EN MISA DEL 3 DE AGOSTO... Alimento del alma que sacia

Domingo tranquilo, seguimos con el cura sustituto, no hubo mucho silencio, cosas de las iglesias... pero aún así se respira paz.

La homilía versó en esta lectura

Lectura del santo evangelio según san Mateo (14,13-21):

En aquel tiempo, al enterarse Jesús de la muerte de Juan, el Bautista, se marchó de allí en barca, a un sitio tranquilo y apartado. Al saberlo la gente, lo siguió por tierra desde los pueblos. Al desembarcar, vio Jesús el gentío, le dio lástima y curó a los enfermos. Como se hizo tarde, se acercaron los discípulos a decirle: «Estamos en despoblado y es muy tarde, despide a la multitud para que vayan a las aldeas y se compren de comer.»
Jesús les replicó: «No hace falta que vayan, dadles vosotros de comer.»
Ellos le replicaron: «Si aquí no tenemos más que cinco panes y dos peces.»
Les dijo: «Traédmelos.»
Mandó a la gente que se recostara en la hierba y, tomando los cinco panes y los dos peces, alzó la mirada al cielo, pronunció la bendición, partió los panes y se los dio a los discípulos; los discípulos se los dieron a la gente. Comieron todos hasta quedar satisfechos y recogieron doce cestos llenos de sobras. Comieron unos cinco mil hombres, sin contar mujeres y niños.
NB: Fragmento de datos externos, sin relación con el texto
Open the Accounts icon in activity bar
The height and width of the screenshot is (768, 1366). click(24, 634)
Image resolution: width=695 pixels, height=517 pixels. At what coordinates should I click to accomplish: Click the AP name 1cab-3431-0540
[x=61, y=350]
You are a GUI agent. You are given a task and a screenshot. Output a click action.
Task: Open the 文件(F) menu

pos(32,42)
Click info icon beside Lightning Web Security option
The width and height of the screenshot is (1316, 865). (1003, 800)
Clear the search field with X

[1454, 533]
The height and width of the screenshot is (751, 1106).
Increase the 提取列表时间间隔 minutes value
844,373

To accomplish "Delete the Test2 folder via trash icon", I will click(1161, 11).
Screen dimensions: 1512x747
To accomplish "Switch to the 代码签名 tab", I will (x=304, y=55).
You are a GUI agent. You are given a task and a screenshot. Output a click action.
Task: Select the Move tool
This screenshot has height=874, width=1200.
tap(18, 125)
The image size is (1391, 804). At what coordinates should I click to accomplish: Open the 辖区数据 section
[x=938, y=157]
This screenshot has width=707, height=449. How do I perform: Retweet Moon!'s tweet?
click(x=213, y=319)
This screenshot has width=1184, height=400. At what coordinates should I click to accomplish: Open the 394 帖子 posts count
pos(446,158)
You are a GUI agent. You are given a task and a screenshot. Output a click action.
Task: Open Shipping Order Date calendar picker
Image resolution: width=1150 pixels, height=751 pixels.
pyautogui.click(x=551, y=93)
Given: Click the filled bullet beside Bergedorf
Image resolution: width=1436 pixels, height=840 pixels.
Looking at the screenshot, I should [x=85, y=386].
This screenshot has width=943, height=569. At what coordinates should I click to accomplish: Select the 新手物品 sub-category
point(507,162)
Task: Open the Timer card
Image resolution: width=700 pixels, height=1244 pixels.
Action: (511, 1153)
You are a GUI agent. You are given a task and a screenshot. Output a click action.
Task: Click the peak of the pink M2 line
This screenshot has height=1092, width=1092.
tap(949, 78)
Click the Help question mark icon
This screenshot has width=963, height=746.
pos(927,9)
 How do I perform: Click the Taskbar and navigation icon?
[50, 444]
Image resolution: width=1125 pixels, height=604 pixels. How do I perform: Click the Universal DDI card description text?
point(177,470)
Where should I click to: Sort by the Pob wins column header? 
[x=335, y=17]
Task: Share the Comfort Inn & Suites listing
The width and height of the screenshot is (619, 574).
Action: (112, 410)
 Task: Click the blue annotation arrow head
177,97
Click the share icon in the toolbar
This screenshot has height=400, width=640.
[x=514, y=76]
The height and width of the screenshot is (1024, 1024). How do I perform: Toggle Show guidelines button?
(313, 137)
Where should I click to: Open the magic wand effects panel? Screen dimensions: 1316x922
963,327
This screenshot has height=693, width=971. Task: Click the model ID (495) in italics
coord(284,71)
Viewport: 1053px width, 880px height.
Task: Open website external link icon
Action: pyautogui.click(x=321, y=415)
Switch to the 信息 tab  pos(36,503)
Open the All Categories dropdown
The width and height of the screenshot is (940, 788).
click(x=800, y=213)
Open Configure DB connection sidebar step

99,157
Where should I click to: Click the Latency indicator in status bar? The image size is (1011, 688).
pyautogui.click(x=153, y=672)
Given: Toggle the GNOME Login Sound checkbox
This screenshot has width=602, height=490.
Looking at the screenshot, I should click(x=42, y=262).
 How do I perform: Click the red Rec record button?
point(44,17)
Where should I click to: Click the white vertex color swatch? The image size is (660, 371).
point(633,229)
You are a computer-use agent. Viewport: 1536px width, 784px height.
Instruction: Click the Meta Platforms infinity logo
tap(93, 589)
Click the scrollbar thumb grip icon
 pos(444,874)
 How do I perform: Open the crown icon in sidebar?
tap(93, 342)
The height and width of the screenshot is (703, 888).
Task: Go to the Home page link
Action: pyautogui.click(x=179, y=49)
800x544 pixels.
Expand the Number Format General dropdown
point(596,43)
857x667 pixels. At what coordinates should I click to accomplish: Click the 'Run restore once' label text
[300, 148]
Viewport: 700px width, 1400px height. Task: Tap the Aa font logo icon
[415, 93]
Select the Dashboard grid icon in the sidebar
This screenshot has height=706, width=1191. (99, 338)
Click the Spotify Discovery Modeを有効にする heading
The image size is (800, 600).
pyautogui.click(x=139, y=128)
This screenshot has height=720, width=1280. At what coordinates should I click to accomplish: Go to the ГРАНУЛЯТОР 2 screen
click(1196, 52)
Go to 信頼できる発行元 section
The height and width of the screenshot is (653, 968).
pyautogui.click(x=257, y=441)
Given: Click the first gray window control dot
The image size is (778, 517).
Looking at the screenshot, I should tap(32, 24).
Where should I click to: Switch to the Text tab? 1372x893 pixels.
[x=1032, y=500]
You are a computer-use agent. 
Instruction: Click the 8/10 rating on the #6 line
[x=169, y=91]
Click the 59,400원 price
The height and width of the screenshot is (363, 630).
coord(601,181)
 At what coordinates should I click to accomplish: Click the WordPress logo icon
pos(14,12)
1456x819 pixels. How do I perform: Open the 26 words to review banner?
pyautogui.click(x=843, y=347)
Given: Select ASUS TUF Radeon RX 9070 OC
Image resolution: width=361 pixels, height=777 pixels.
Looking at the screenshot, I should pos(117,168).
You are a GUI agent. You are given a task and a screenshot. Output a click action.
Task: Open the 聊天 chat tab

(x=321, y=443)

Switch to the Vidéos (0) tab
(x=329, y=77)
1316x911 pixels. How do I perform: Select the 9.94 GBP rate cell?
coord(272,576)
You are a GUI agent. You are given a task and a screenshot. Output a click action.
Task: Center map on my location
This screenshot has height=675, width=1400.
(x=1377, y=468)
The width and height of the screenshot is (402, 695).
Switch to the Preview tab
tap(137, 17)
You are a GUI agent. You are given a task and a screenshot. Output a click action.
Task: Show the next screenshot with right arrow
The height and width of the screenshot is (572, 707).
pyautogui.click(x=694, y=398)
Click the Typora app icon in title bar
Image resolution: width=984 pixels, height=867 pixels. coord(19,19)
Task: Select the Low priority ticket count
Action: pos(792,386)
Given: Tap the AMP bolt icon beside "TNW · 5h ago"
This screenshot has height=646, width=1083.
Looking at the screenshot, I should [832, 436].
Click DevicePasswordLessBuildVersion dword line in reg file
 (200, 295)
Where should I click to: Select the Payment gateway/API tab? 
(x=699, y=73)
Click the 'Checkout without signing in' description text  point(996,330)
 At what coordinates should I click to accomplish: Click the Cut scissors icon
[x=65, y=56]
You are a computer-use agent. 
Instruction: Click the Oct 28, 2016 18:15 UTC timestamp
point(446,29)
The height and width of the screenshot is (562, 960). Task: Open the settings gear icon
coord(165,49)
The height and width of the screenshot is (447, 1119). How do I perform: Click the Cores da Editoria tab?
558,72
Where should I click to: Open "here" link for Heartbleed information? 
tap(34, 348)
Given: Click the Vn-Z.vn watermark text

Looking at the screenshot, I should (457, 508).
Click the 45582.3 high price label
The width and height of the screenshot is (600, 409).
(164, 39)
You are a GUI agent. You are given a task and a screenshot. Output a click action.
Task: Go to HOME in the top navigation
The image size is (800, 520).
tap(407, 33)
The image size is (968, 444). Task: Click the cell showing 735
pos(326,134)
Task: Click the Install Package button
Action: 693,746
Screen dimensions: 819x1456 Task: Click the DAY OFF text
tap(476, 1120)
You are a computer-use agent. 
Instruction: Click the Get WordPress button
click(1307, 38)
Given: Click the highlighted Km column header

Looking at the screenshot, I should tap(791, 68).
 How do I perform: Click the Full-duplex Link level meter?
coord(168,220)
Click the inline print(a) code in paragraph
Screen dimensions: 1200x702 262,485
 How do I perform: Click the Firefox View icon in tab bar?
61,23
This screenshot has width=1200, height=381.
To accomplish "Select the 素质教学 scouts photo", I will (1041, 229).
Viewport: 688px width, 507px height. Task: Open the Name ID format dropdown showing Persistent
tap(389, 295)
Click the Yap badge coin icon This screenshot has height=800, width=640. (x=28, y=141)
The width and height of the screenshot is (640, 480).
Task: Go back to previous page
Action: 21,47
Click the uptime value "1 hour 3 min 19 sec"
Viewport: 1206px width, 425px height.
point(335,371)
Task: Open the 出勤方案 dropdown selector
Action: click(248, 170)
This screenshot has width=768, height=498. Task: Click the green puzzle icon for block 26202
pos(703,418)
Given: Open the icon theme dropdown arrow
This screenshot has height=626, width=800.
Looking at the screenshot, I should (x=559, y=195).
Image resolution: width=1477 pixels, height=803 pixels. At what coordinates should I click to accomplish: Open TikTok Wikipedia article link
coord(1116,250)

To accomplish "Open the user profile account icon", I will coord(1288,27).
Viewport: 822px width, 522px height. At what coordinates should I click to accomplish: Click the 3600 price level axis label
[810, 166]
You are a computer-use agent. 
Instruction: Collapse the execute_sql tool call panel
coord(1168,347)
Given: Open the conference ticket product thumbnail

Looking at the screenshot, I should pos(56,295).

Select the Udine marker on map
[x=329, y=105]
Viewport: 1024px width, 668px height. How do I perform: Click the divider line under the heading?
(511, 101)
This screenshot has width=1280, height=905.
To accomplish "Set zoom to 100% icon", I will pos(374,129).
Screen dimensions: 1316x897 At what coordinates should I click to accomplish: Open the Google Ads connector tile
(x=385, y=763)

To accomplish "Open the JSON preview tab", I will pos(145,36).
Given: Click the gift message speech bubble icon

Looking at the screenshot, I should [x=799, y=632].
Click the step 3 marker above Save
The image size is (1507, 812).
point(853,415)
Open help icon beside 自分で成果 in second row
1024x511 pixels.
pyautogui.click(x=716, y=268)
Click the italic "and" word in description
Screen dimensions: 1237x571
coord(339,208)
El padre G. el sustituto es peculiar en su manera de hablar y de poner ejemplos para que todos entendamos las cosas... empezó hablando de cuando éramos adolescentes (le calculo yo que tendremos la misma edad, el padre G por tanto rondará los treinta y pico) y que en las carpetas de los institutos nos dedicábamos esas poesías algo ñoñas de aquellos años mozos, y efectivamente así lo hacíamos, en los separadores escribíamos dedicatorias... y recordó una de esas bastante cursis que decía más o menos esto:

A la hora de desayunar no desayuno, pienso en ti.
A la hora de comer no como. pienso en ti.
A la hora de cenar no ceno, pienso en ti.
A la hora de dormir no duermo, tengo hambre.

Curioso que haya empleado esta especie de poesía adolescente para esta lectura, pero lo que quería decir es que cuando las personas estaban con Jesús se olvidaban de comer, de todo... dado que las palabras de Jesús les llenaban por completo, va más allá de que hiciera el milagro de los panes, va de buscar la paz de espíritu, de dar lo mejor, de hacer el bien aunque parezca que cuando hacemos algo no vayamos a solucionar nada o muy poco, en esto nos dijo unas palabras de la madre Teresa de Calcuta que decía que una gota en el desierto parece muy poco, una nimiedad, pero significa mucho para quien la da y para quien la recibe... y esto dió pie a que nos contara una pequeña anécdota de una amiga del cura, voluntaria en un albergue de Madrid donde van las personas totalmente desauciadas y que allí muchas de esas personas dicen que lo peor no es el hambre, la pobreza la total pérdida de todo, lo peor es que las personas que pasan al lado no les miren a los ojos... en fin, siempre podemos dar más de lo que damos, en nuestro entorno, en pequeñas cosas, haciendo el bien alimentamos nuestro espíritu, aunque no veamos una contrapartida, por que si la esperamos, entonces no lo estamos haciendo bien.

Y para acompañar, os dejo este cuadro precioso del artista Húngaro Béla Kontuly, pintado en 1930 y que lleva por título El Tíber en el puente Sisto.


Un momento de reflexión o de pensamiento viendo un río... ojalá pensásemos más las cosas y actuásemos con el corazón.